----- EXCERPTED TEXT -----

Python Coding Help - Finding BeautifulSoup

Posted on
Tue Jul 02, 2019 8:03 am
stanleykrasnow offline
Posts: 28
Joined: Dec 10, 2018

Python Coding Help - Finding BeautifulSoup

I am trying to use Indigo to schedule a Python script which contains the use of BeautifulSoup to scrape a web site. I use Anaconda / Spyder (2.7) to write and maintain the Python script. The Python script works in the Spyder environment, but fails when running in Indigo.

Under Indigo the environment cannot find BeautifulSoup " embedded script, line 57, at top level ImportError: No module named bs4", despite trying to include it using the Python invocation: sys.path.append ("/anaconda2/lib/python2.7/site-packages"). Can someone please help be get to BeautifulSoup? Line 57 is: from bs4 import BeautifulSoup # to parse the HTML on a web page

Thank you,

Stan Krasnow

My python code is:

Code: Select all
#!/usr/bin/env python2
# -*- coding: utf-8 -*-
"""
Created on Sat Jun 29 14:46:27 2019

@author: XXX
"""

#  Scrape selected data from CeleriusVI_URL
#
#  Two key websites:
#  https://teamtreehouse.com/community/help-with-pythons-beautiful-soup-html-question
#  https://martechwithme.com/introduction-to-web-scraping-with-python-extracting-data-from-a-page/
#
import sys
# sys.path.append ("/Library/Python/2.7/site-packages")
from indigo_attachments import log_or_print as lop
lop ("Starting Celerius VI Scraping")
#
from random import randint
USER_AGENTS = [
    ('Mozilla/5.0 (X11; Linux x86_64) '
     'AppleWebKit/537.36 (KHTML, like Gecko) '
     'Chrome/57.0.2987.110 '
     'Safari/537.36'),  # chrome
    ('Mozilla/5.0 (X11; Linux x86_64) '
     'AppleWebKit/537.36 (KHTML, like Gecko) '
     'Chrome/61.0.3163.79 '
     'Safari/537.36'),  # chrome
    ('Mozilla/5.0 (X11; Ubuntu; Linux x86_64; rv:55.0) '
     'Gecko/20100101 '
     'Firefox/55.0'),  # firefox
    ('Mozilla/5.0 (X11; Linux x86_64) '
     'AppleWebKit/537.36 (KHTML, like Gecko) '
     'Chrome/61.0.3163.91 '
     'Safari/537.36'),  # chrome
    ('Mozilla/5.0 (X11; Linux x86_64) '
     'AppleWebKit/537.36 (KHTML, like Gecko) '
     'Chrome/62.0.3202.89 '
     'Safari/537.36'),  # chrome
    ('Mozilla/5.0 (X11; Linux x86_64) '
     'AppleWebKit/537.36 (KHTML, like Gecko) '
     'Chrome/63.0.3239.108 '
     'Safari/537.36'),  # chrome
]

random_agent_count = randint(0, (len(USER_AGENTS)-1))

-----

**THE EXERCISE:** According to the forum post on finding BeautifulSoup, what error is reported when the script runs under Indigo?

----- INFORMATION SUPPLIED -----

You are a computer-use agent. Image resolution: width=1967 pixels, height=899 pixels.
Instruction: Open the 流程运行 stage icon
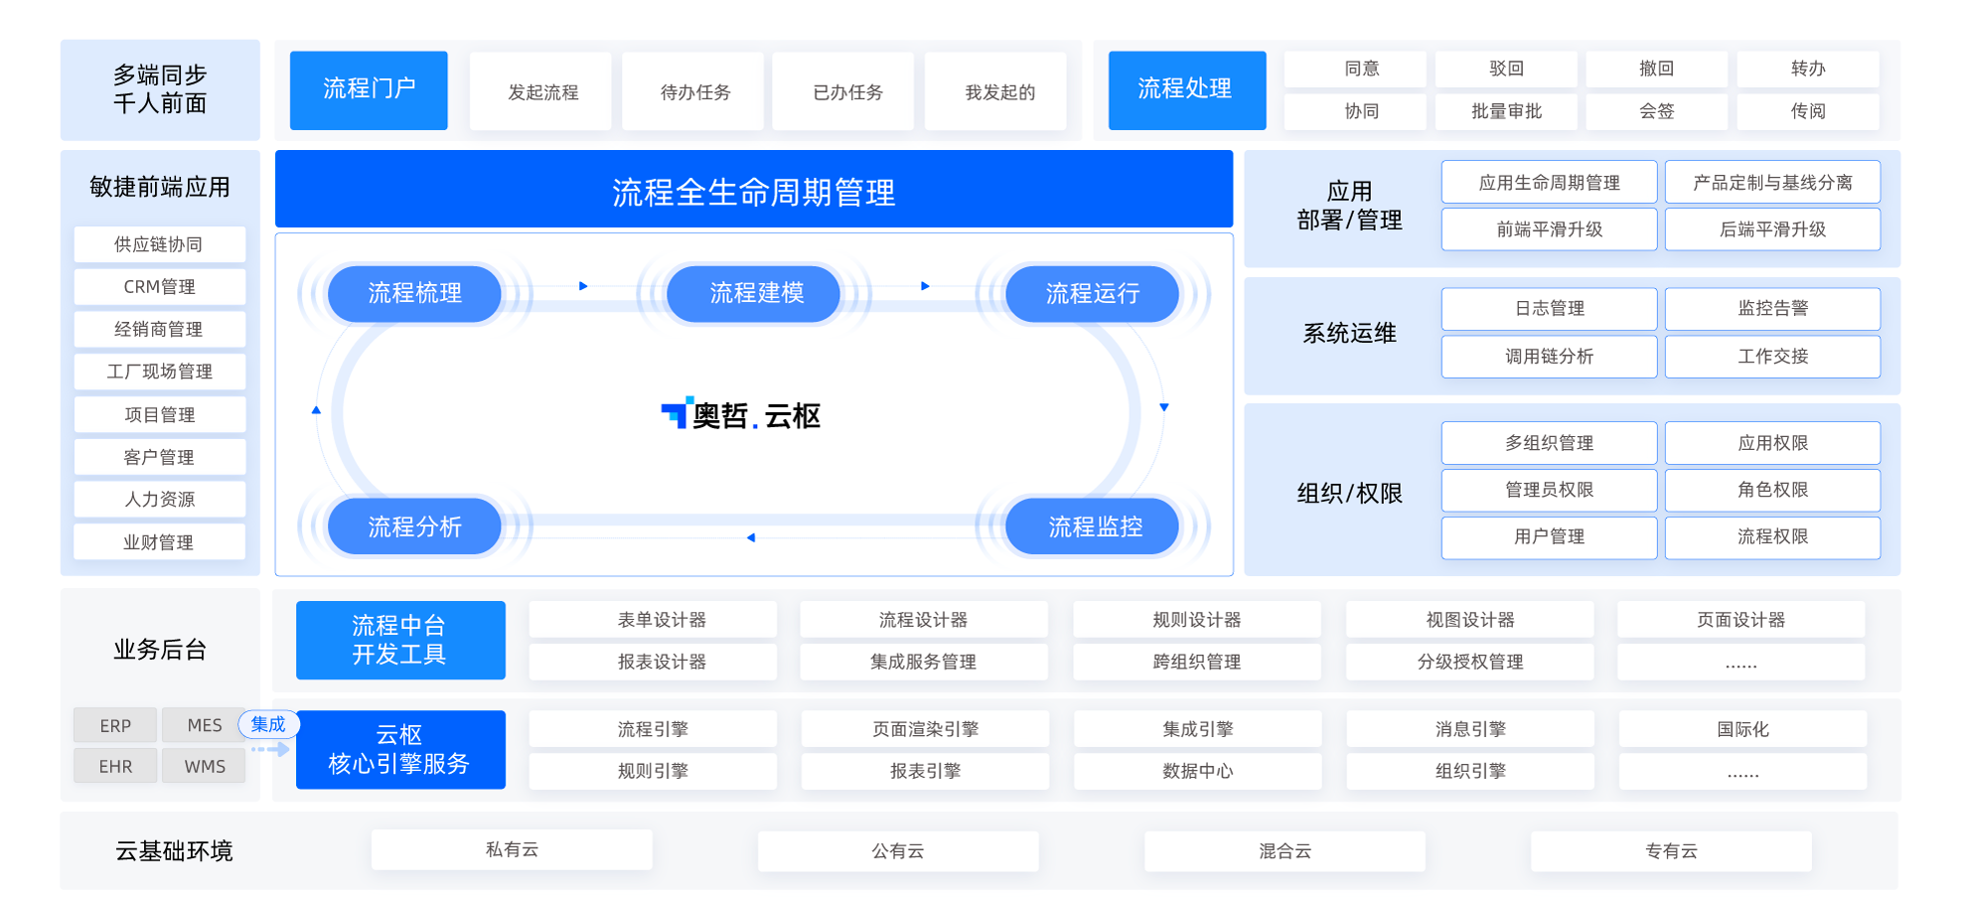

-----

**RESULT OF THIS TASK:** ImportError: No module named bs4